Aggregate Functions

Aggregate Functions

Stoolap supports standard SQL aggregate functions that operate on multiple rows to calculate a single result. These functions are typically used with GROUP BY clauses for summarizing data.

Basic Aggregate Functions

COUNT

Counts the number of rows or non-NULL values:

-- Count all rows
SELECT COUNT(*) FROM orders;

-- Count non-NULL values in a column
SELECT COUNT(status) FROM orders;

-- Count distinct values
SELECT COUNT(DISTINCT category) FROM products;

COUNT is optimized to use available indexes when possible.

SUM

Calculates the sum of numeric values:

SELECT SUM(amount) FROM orders;

-- With grouping
SELECT category, SUM(amount) FROM orders GROUP BY category;

AVG

Calculates the average (mean) of numeric values:

SELECT AVG(price) FROM products;

-- With grouping
SELECT category, AVG(price) FROM products GROUP BY category;

MIN

Finds the minimum value:

SELECT MIN(price) FROM products;

-- Works with strings (alphabetical order)
SELECT MIN(name) FROM products;

-- With grouping
SELECT category, MIN(price) FROM products GROUP BY category;

MAX

Finds the maximum value:

SELECT MAX(price) FROM products;

-- Works with strings
SELECT MAX(name) FROM products;

-- With grouping
SELECT category, MAX(price) FROM products GROUP BY category;

Statistical Functions

STDDEV

Calculates the sample standard deviation:

SELECT STDDEV(value) FROM measurements;

-- Example with data
-- For values: 10, 20, 30, 40, 50
SELECT STDDEV(value) FROM data;  -- Returns ~15.81

VARIANCE

Calculates the sample variance:

SELECT VARIANCE(value) FROM measurements;

-- Example with data
-- For values: 10, 20, 30, 40, 50
SELECT VARIANCE(value) FROM data;  -- Returns ~250

String and Array Aggregation

STRING_AGG

Concatenates values into a single string with a separator:

-- Basic usage
SELECT STRING_AGG(name, ', ') FROM employees;
-- Returns: "Alice, Bob, Charlie, Diana"

-- With grouping
SELECT department, STRING_AGG(name, ', ') as team_members
FROM employees
GROUP BY department;

-- With ORDER BY in subquery for ordered results
SELECT STRING_AGG(name, ' | ') FROM (
    SELECT name FROM employees ORDER BY name
) sub;

ARRAY_AGG

Aggregates values into a JSON array:

-- Basic usage
SELECT ARRAY_AGG(name) FROM employees;
-- Returns: ["Alice", "Bob", "Charlie", "Diana"]

-- With ORDER BY clause
SELECT ARRAY_AGG(name ORDER BY salary DESC) FROM employees;
-- Returns names ordered by salary descending

-- With grouping
SELECT department, ARRAY_AGG(name ORDER BY name) as members
FROM employees
GROUP BY department;

Position Functions

FIRST

Returns the first value in a group based on row order:

SELECT FIRST(name) FROM employees;

-- With grouping
SELECT department, FIRST(name) FROM employees GROUP BY department;

Note: FIRST depends on the order of rows.
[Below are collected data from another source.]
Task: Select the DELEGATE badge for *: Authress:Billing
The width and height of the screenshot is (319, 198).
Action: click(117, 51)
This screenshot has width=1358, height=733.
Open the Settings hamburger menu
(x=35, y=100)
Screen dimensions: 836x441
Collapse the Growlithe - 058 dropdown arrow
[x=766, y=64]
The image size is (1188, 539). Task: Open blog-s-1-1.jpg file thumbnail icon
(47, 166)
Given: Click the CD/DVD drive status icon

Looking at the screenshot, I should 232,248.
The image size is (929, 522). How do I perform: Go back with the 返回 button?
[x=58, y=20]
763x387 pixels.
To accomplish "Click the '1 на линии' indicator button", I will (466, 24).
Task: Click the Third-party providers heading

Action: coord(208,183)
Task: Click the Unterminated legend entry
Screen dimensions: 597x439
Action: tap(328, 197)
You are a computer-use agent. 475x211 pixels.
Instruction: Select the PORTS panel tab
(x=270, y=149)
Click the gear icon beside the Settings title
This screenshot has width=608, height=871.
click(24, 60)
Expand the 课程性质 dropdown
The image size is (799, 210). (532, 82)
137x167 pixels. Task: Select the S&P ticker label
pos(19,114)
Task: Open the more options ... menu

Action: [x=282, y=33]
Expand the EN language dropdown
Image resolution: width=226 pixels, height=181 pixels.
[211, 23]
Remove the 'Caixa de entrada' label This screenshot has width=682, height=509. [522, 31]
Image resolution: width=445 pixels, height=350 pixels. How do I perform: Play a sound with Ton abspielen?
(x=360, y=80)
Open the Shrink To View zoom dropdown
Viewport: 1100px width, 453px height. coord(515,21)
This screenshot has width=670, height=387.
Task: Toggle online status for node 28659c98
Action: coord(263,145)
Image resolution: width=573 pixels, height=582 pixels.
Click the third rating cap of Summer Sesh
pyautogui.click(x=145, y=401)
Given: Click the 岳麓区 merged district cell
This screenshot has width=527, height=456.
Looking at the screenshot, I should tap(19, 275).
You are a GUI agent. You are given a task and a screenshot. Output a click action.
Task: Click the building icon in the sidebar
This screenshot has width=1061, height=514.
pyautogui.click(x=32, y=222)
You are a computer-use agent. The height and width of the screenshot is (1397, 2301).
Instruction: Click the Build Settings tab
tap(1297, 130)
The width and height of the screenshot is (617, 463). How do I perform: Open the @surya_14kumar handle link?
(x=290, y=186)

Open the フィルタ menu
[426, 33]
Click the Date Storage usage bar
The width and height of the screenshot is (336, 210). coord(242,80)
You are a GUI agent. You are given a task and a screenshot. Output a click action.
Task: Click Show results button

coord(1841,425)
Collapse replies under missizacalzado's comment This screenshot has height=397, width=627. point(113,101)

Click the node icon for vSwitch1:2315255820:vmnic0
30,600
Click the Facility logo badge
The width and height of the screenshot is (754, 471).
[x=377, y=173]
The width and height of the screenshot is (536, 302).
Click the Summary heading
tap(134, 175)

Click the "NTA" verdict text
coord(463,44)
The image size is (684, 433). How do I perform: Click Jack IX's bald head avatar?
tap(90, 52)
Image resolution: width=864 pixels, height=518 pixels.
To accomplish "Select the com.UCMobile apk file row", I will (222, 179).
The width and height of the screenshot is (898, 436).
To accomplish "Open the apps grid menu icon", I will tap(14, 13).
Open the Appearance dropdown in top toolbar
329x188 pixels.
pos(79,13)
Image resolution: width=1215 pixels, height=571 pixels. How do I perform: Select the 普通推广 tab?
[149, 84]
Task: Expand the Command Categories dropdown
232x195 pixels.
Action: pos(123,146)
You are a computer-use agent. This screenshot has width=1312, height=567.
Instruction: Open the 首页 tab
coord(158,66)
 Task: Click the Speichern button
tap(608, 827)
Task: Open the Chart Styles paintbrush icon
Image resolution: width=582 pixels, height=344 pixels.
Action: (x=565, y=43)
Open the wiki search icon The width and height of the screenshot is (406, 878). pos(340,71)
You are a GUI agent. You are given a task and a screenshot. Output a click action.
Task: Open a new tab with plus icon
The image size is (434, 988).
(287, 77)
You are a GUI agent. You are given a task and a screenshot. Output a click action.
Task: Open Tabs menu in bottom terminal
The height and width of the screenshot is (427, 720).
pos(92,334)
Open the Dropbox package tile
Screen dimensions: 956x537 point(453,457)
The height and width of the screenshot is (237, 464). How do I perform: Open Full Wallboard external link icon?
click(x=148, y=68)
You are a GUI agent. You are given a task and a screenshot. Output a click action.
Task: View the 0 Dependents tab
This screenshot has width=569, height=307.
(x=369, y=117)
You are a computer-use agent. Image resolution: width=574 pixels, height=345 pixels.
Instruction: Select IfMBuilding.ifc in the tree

Use ORDER BY in a subquery for deterministic results.

LAST

Returns the last value in a group based on row order:

SELECT LAST(name) FROM employees;

-- With grouping
SELECT department, LAST(name) FROM employees GROUP BY department;

Note: LAST depends on the order of rows. Use ORDER BY in a subquery for deterministic results.

Using GROUP BY

The GROUP BY clause groups rows with the same values and applies aggregate functions to each group:

SELECT
    category,
    COUNT(*) as count,
    SUM(amount) as total,
    AVG(amount) as average,
    MIN(amount) as minimum,
    MAX(amount) as maximum
FROM sales
GROUP BY category;

Result:

category    | count | total   | average | minimum | maximum
------------+-------+---------+---------+---------+--------
Electronics | 3     | 2150.00 | 716.67  | 150.00  | 1200.00
Clothing    | 3     | 145.00  | 48.33   | 25.00   | 70.00

Using HAVING

The HAVING clause filters groups based on aggregate results:

-- Find categories with more than 2 products and total > 100
SELECT category, COUNT(*) as count, SUM(amount) as total
FROM sales
GROUP BY category
HAVING COUNT(*) > 2 AND SUM(amount) > 100;

Multi-Dimensional Aggregation

ROLLUP

Creates subtotals rolling up from the most detailed level to a grand total:

SELECT
    region,
    category,
    SUM(sales) as total_sales
FROM orders
GROUP BY ROLLUP(region, category);

Result includes:

  • Detail rows for each region/category combination
  • Subtotals for each region (category = NULL)
  • Grand total (region = NULL, category = NULL)

CUBE

Creates subtotals for all combinations of grouping columns:

SELECT
    region,
    category,
    SUM(sales) as total_sales
FROM orders
GROUP BY CUBE(region, category);

Result includes:

  • Detail rows for each region/category combination
  • Subtotals for each region
  • Subtotals for each category
  • Grand total

GROUPING SETS

Specifies exactly which grouping combinations to generate:

SELECT
    region,
    category,
    SUM(sales) as total_sales
FROM orders
GROUP BY GROUPING SETS ((region, category), (region), ());

Result includes only the specified groupings:

  • Detail rows for each region/category combination
  • Subtotals for each region
  • Grand total

GROUPING SETS provides full control over which aggregation levels appear in the result.

GROUPING() Function

The GROUPING() function identifies super-aggregate rows (subtotals and grand totals):

SELECT
    region,
    category,
    SUM(sales) as total_sales,
    GROUPING(region) as is_region_agg,
    GROUPING(category) as is_category_agg
FROM orders
GROUP BY ROLLUP(region, category);

Returns:

  • 0 if the column is part of the current grouping (normal grouped row)
  • 1 if the column is aggregated (super-aggregate row)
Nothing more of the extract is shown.